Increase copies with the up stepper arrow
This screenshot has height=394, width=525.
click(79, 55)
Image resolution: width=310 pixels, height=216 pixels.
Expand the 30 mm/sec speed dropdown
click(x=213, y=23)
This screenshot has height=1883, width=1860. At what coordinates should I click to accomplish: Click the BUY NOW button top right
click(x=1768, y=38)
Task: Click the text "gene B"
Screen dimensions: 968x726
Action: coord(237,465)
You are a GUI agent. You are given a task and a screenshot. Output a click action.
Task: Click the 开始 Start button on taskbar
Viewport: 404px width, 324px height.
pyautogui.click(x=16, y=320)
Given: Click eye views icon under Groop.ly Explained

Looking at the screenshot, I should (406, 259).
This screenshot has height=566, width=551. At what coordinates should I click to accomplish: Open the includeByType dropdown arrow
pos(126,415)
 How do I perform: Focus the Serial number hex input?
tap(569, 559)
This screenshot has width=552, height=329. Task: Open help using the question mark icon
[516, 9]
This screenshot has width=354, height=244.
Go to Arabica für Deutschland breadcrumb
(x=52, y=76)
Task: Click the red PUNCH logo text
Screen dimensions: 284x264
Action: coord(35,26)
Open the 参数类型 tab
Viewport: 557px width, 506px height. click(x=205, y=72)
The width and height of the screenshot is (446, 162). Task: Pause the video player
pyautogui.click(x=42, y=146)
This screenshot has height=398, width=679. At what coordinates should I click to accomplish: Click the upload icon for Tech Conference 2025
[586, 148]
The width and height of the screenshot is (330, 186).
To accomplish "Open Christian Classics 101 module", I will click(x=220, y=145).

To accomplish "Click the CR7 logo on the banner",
※ ※ ※
▶ [EXERCISE PROMPT]: Where a line of the entries above holds the word "text", return that line.

▶ [TASK SOLUTION]:
Task: Click the text "gene B"
Task: Click the red PUNCH logo text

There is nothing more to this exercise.